-- ACTION ITEM --
Retype only what runs from the beginning of the data through the line with "Image resolution: width=800"; please omit the pictures and keep every line exact.

[Collected data]
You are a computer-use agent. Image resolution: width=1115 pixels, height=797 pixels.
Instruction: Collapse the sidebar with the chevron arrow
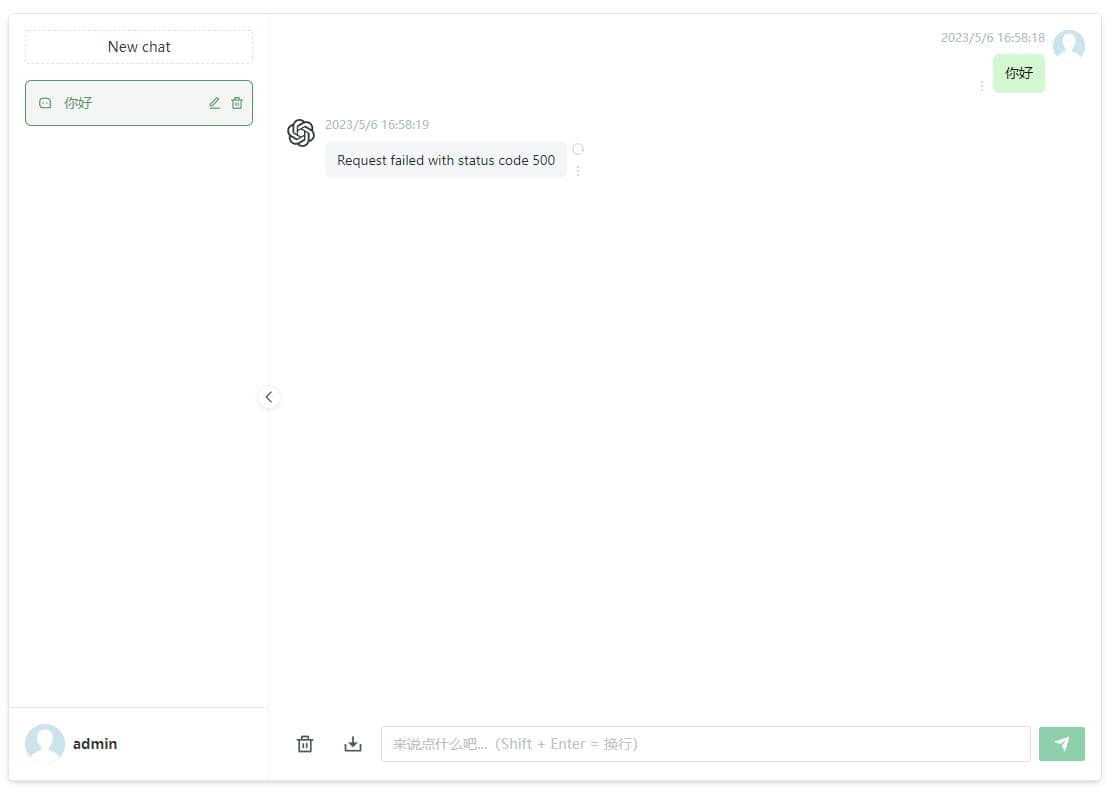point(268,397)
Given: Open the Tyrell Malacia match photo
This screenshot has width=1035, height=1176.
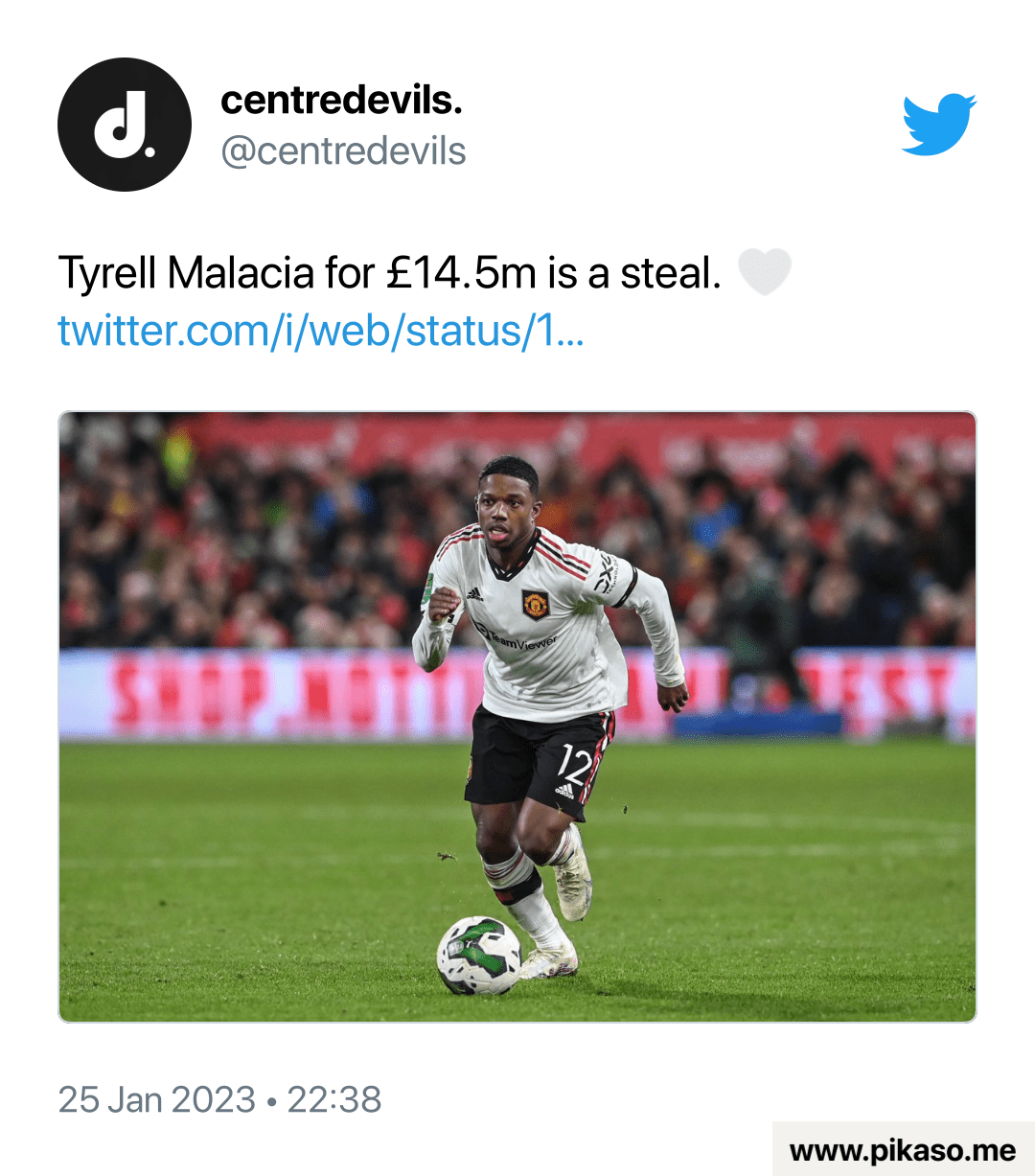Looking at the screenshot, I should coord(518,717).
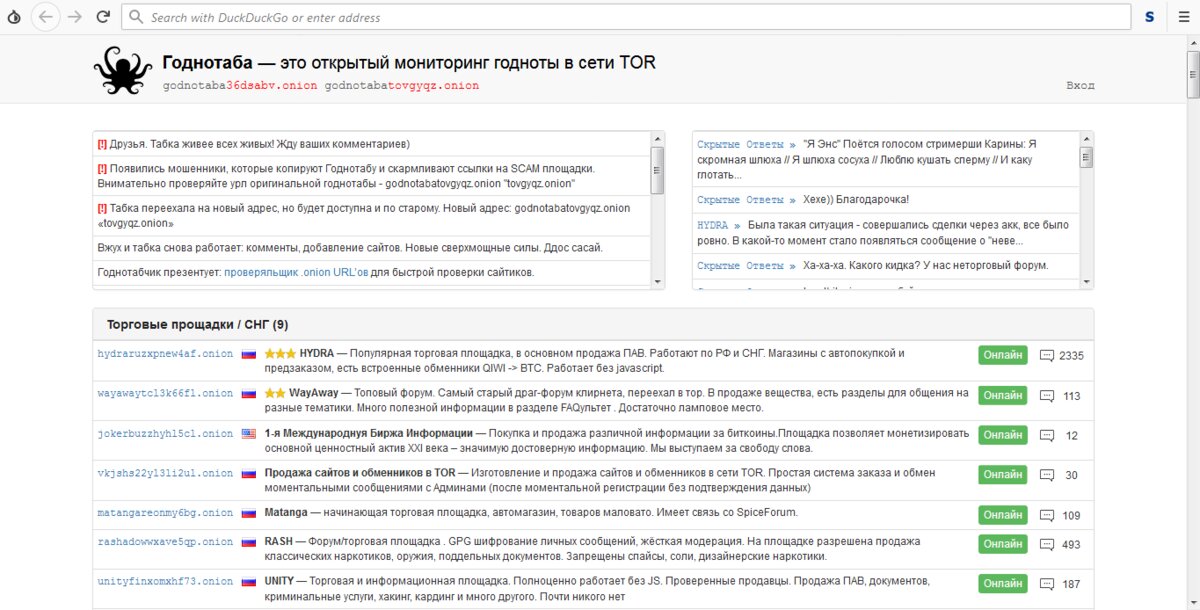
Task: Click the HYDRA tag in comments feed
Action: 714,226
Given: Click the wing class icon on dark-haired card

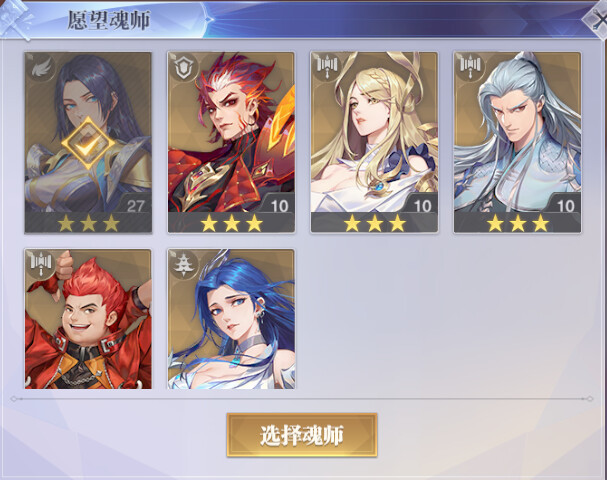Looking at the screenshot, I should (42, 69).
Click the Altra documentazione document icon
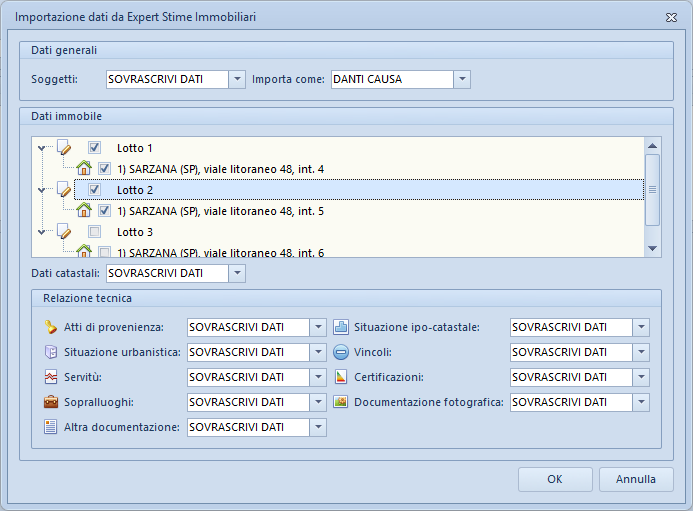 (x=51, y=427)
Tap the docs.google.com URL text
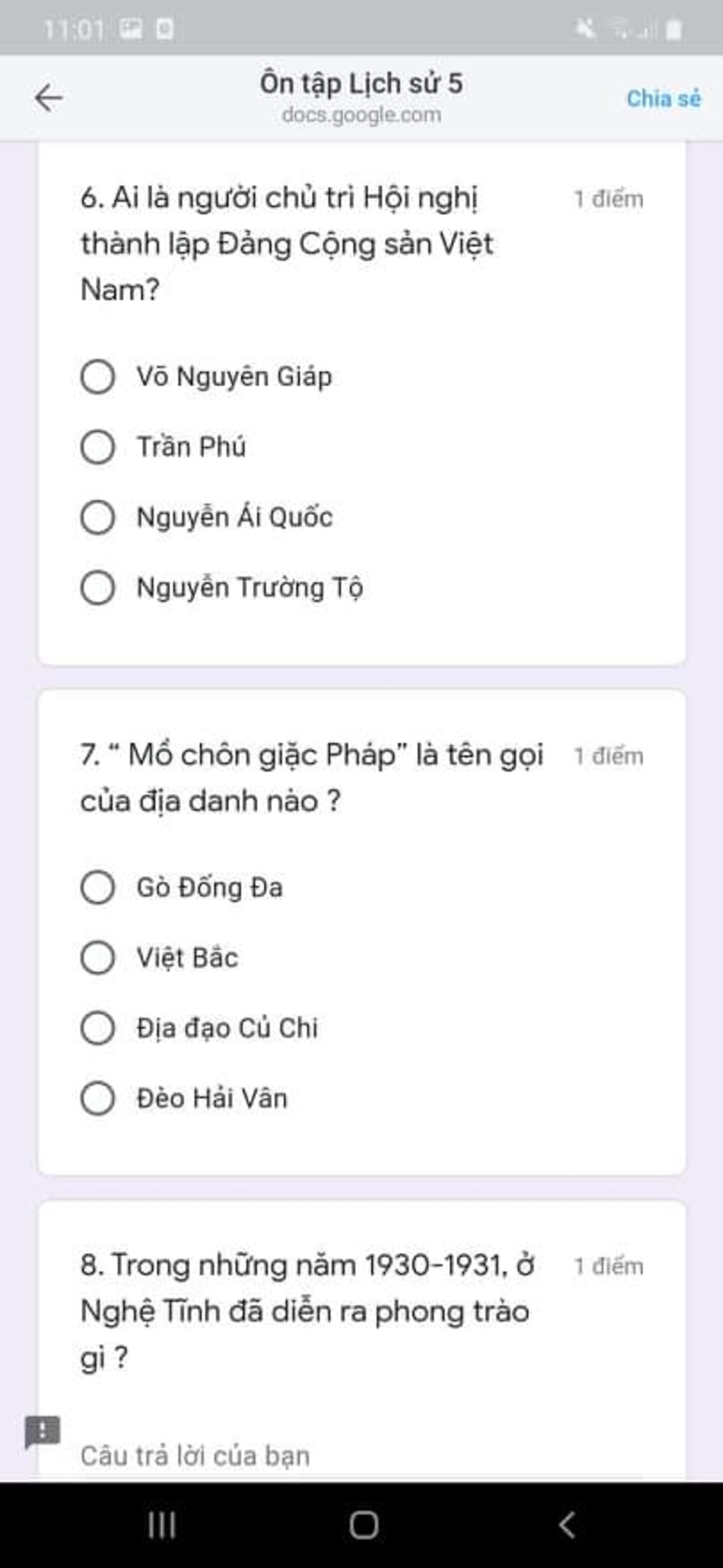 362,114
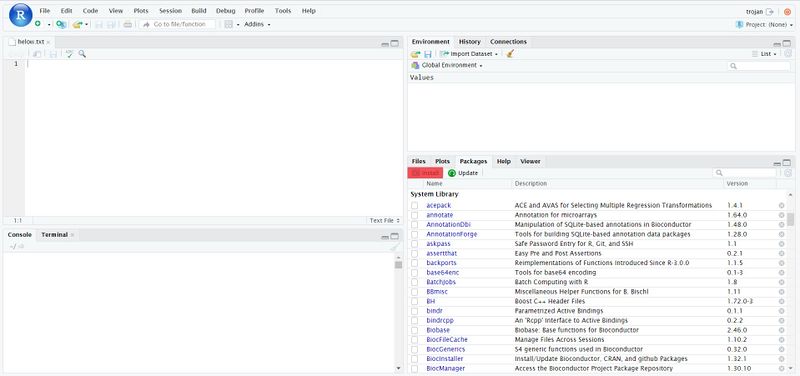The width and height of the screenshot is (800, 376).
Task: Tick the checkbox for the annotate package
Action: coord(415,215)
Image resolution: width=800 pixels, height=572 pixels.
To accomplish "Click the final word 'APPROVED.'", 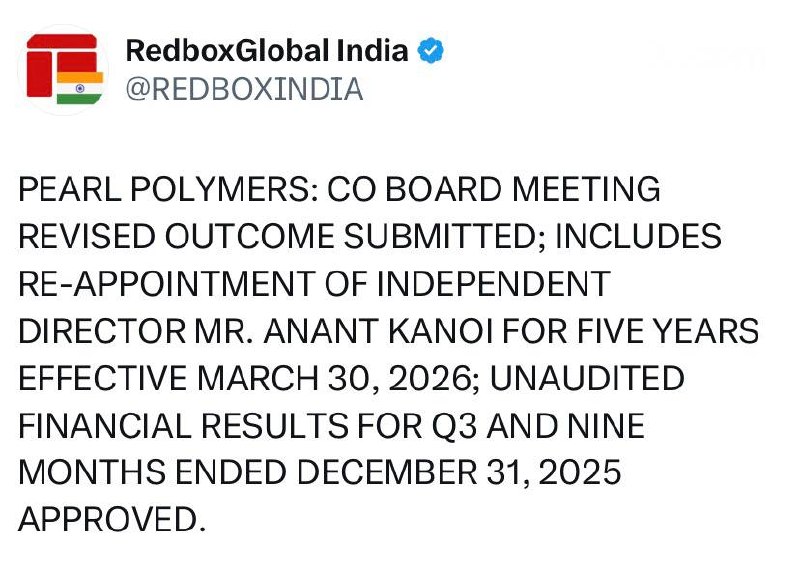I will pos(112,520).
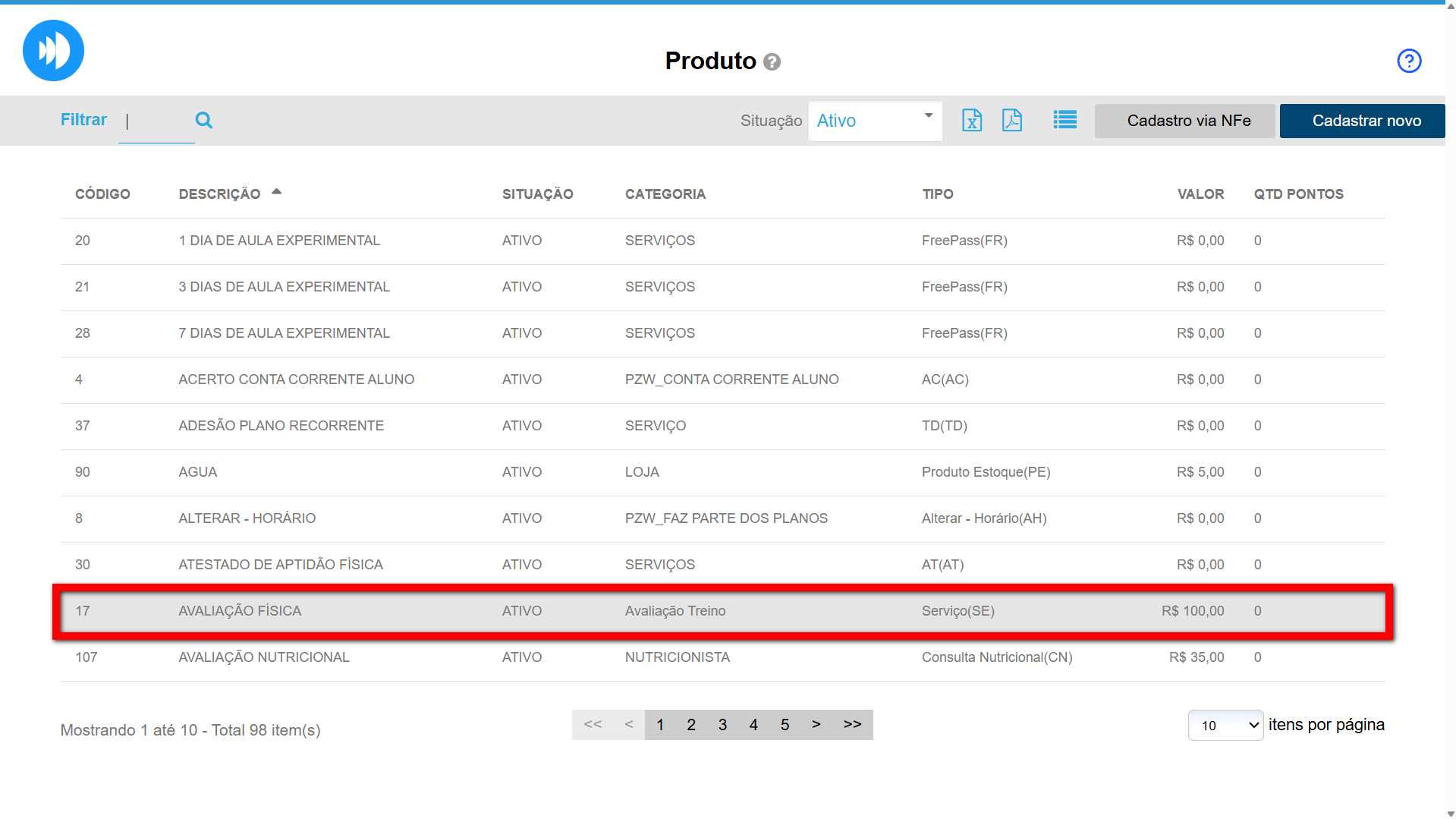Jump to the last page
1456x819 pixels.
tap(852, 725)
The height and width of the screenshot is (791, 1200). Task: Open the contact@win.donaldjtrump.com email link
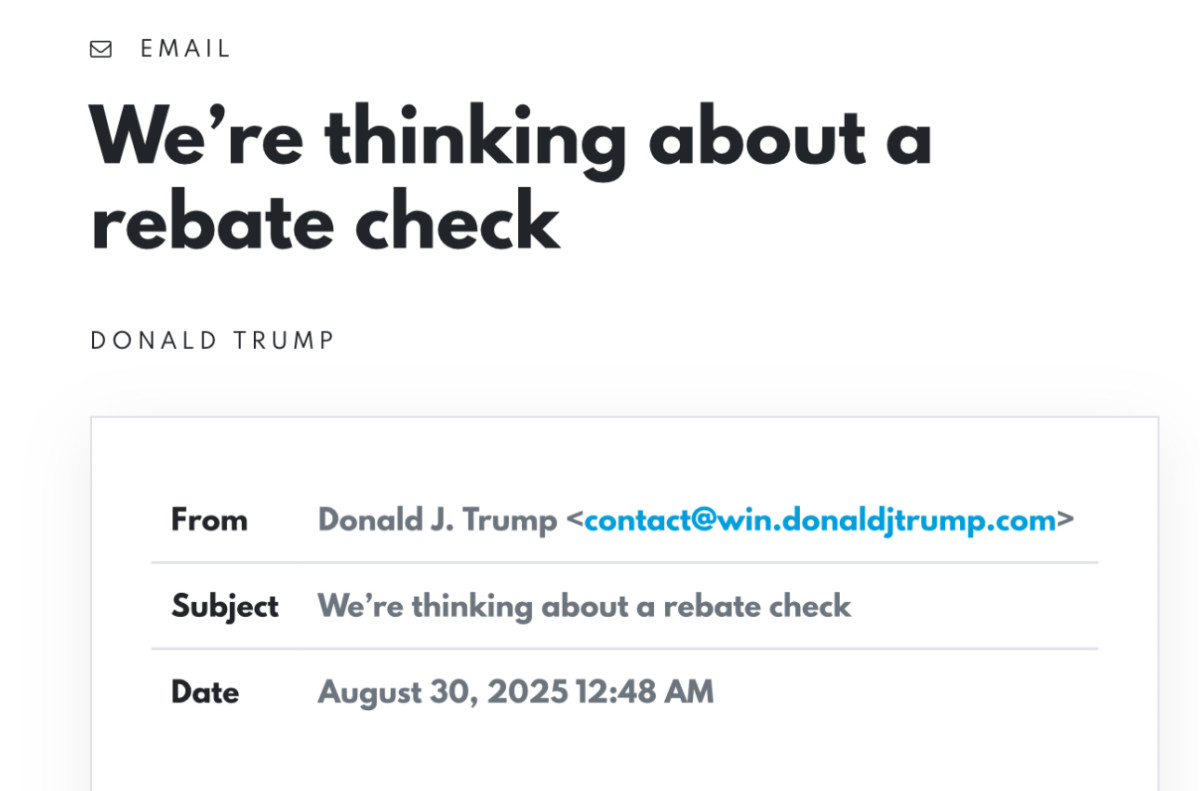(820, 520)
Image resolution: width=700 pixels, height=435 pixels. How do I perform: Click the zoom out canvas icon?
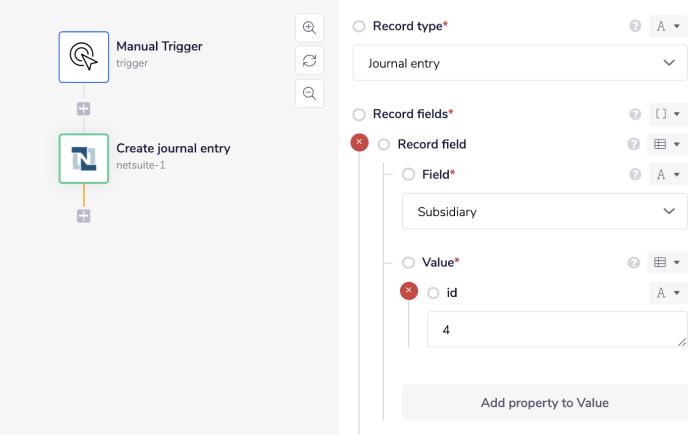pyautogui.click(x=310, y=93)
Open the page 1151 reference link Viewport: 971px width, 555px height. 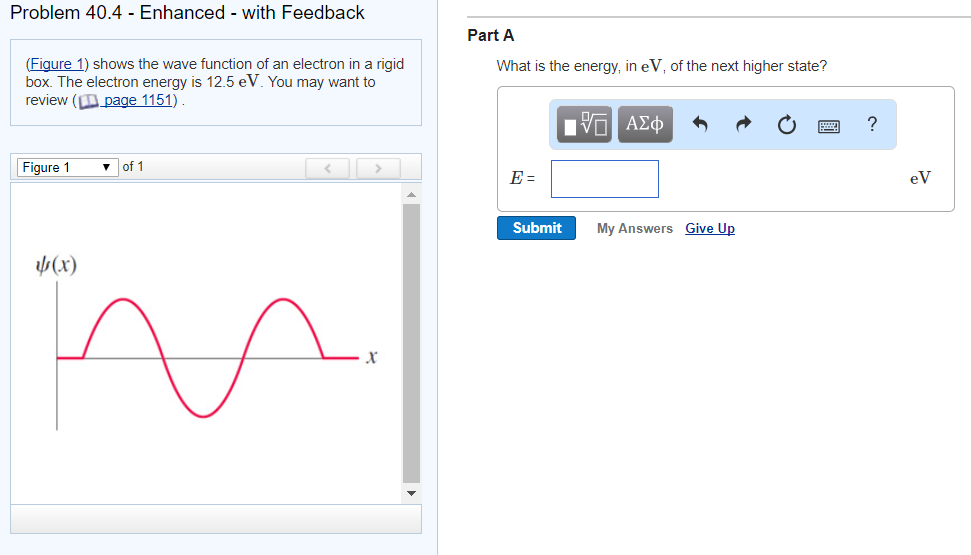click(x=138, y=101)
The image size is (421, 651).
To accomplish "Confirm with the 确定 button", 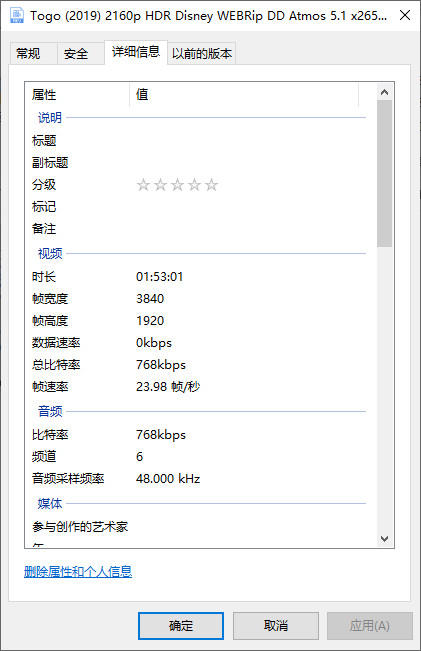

-- ANSWER SPACE --
You are a computer-use agent. Image resolution: width=1115 pixels, height=797 pixels.
Instruction: Collapse the sidebar with the chevron arrow
point(268,397)
Given: Open the Tyrell Malacia match photo
This screenshot has width=1035, height=1176.
Looking at the screenshot, I should coord(518,717).
Task: Click the HYDRA tag in comments feed
Action: 714,226
Given: Click the wing class icon on dark-haired card

Looking at the screenshot, I should (42, 69).
Click the Altra documentazione document icon
 (x=51, y=427)
Tap the docs.google.com URL text
 362,114
The width and height of the screenshot is (800, 376).
Task: Tick the checkbox for the annotate package
Action: coord(415,215)
Image resolution: width=800 pixels, height=572 pixels.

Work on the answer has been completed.